課題 A = 「神話」についての日記で「家の前の側溝と道路の隙間の溝から」で始まる段落を、主な事実を残して短く書き直してください。
課題 B = 「神話」についての日記を、最後の文の後から書き継いでください。

本文抜粋 =

--------------------------------

口から出まかせ日記【表】

もうすぐゴールデンウィークですね(早)

人の持つ「神話」について。

(今年の5月頃に一度投稿したものを再編集しました。人間、年を取ってくると、同じことを繰り返し話すようになりますが、それはその人にとっての「神話」みたいなもので、大事なものです。人間ひとりひとりが持つ「神話」と、どう付き合っていくべきか。人の記憶の将来はどうなるのか。みたいなことを書きました)

 

★★★

 

家の前の側溝と道路の隙間の溝から、急にぼさぼさと草が生えてきてしまったので、鎌でほじくり返していたら、近所に住んでいるおじいさんが通りがかりました。「いやぁ、いいことだね~」と感心されまして、腕組みしながらこっちの作業をずっと眺めて居られるんですが、何かしてるのを他人にじっと見られるのは苦手なのです。つらかった。

 

だいたい終わった頃合いで、おじいさんが、「うちの子なんてさぁ、家の手伝いなんて全然しなかったなぁ。こういうのは親の教育なんだよねやっぱり~」とかなんとか話し始め、結局は、ご自分の息子さんの自慢話になっていくのです。

--------------------------------

データ抜粋 =
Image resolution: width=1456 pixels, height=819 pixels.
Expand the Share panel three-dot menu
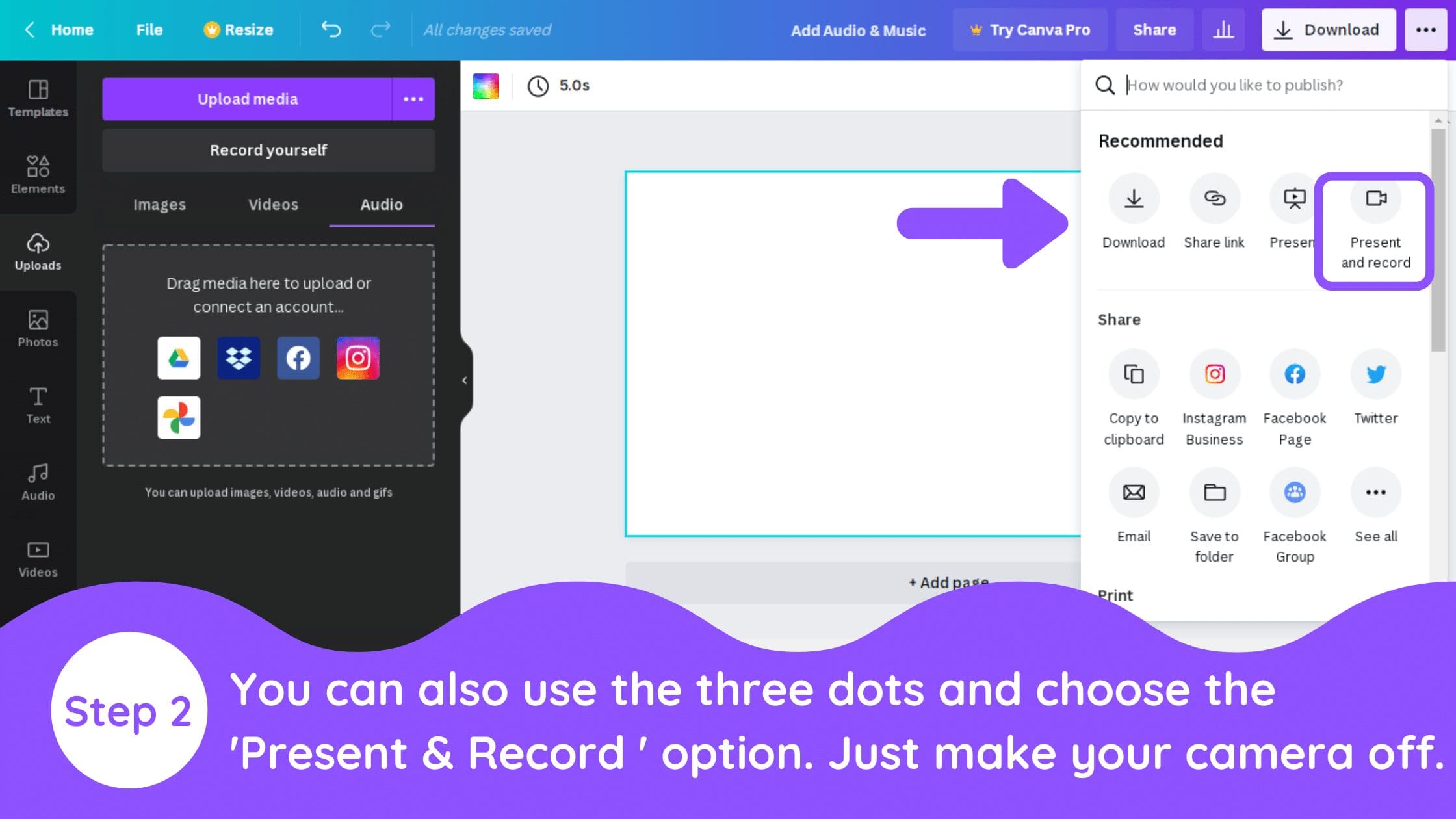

--------------------------------

解答例 A = 家の前の側溝と道路の隙間から急に草が生えてきたので、鎌でほじくり返していた。すると近所のおじいさんが通りがかり、「いいことだね」と感心して、腕組みしたまま作業をずっと眺めていた。他人にじっと見られるのは苦手なので、つらかった。

解答例 B =
 

しかし、まったく頭に入ってこない。陸上部。早稲田。留学。放浪。起業。帰国。分譲マンション。株式。結婚。アフガン犬。単語しか認識できない。仕方なく、「ええ、ええ、ええ、ええ、ええ、ええ」と微笑みながら繰り返すだけの機械になりました。

 

15分も話すと満足したらしく、のろのろと去っていきました。そのおじいさんとは年に数回は会い、そういう取り留めのない話の相手になるのです。話の内容は数年間まったく同じ。足されもせず、引かれもしない。彼にとっての神話みたいなものなんでしょう。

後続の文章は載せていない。